Instructions for the task:
Your response must be an exact transcription of the lines from the one containing "Where should I click to: Click the locked" through the final line of the data.

[Collected data entries]
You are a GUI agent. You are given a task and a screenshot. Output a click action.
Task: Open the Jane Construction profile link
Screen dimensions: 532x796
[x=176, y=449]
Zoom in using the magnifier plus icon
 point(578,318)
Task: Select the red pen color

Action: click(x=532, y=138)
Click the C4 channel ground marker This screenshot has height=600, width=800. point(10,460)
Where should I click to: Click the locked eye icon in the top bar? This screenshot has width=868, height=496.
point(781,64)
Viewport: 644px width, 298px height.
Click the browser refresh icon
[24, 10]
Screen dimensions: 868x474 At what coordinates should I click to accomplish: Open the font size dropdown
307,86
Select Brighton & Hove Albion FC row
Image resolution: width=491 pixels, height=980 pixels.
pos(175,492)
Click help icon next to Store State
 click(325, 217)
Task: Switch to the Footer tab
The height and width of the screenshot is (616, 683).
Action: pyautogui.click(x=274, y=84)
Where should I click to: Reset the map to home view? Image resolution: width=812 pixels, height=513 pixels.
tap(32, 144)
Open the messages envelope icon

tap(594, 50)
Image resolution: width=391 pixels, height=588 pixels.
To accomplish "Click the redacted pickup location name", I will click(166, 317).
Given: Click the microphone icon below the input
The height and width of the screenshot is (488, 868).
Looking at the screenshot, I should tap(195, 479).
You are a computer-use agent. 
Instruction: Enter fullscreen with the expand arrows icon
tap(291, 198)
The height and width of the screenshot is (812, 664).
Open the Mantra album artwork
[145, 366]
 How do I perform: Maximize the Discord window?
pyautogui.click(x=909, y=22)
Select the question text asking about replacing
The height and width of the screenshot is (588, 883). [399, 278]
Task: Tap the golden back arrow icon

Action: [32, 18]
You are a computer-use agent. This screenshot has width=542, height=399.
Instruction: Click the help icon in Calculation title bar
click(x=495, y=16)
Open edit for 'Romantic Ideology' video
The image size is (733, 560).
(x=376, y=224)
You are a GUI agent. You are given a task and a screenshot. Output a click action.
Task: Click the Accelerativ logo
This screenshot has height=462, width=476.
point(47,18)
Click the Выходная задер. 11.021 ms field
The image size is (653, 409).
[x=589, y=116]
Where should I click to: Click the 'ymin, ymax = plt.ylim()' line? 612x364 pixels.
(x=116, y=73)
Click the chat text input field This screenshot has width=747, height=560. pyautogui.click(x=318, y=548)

Task result:
Where should I click to: Click the locked eye icon in the top bar? This screenshot has width=868, height=496.
point(781,64)
Viewport: 644px width, 298px height.
Click the browser refresh icon
[24, 10]
Screen dimensions: 868x474 At what coordinates should I click to accomplish: Open the font size dropdown
307,86
Select Brighton & Hove Albion FC row
Image resolution: width=491 pixels, height=980 pixels.
pos(175,492)
Click help icon next to Store State
 click(325, 217)
Task: Switch to the Footer tab
The height and width of the screenshot is (616, 683).
Action: pyautogui.click(x=274, y=84)
Where should I click to: Reset the map to home view? Image resolution: width=812 pixels, height=513 pixels.
tap(32, 144)
Open the messages envelope icon

tap(594, 50)
Image resolution: width=391 pixels, height=588 pixels.
To accomplish "Click the redacted pickup location name", I will click(166, 317).
Given: Click the microphone icon below the input
The height and width of the screenshot is (488, 868).
Looking at the screenshot, I should tap(195, 479).
You are a computer-use agent. 
Instruction: Enter fullscreen with the expand arrows icon
tap(291, 198)
The height and width of the screenshot is (812, 664).
Open the Mantra album artwork
[145, 366]
 How do I perform: Maximize the Discord window?
pyautogui.click(x=909, y=22)
Select the question text asking about replacing
The height and width of the screenshot is (588, 883). [399, 278]
Task: Tap the golden back arrow icon

Action: [32, 18]
You are a computer-use agent. This screenshot has width=542, height=399.
Instruction: Click the help icon in Calculation title bar
click(x=495, y=16)
Open edit for 'Romantic Ideology' video
The image size is (733, 560).
(x=376, y=224)
You are a GUI agent. You are given a task and a screenshot. Output a click action.
Task: Click the Accelerativ logo
This screenshot has height=462, width=476.
point(47,18)
Click the Выходная задер. 11.021 ms field
The image size is (653, 409).
[x=589, y=116]
Where should I click to: Click the 'ymin, ymax = plt.ylim()' line? 612x364 pixels.
(x=116, y=73)
Click the chat text input field This screenshot has width=747, height=560. pyautogui.click(x=318, y=548)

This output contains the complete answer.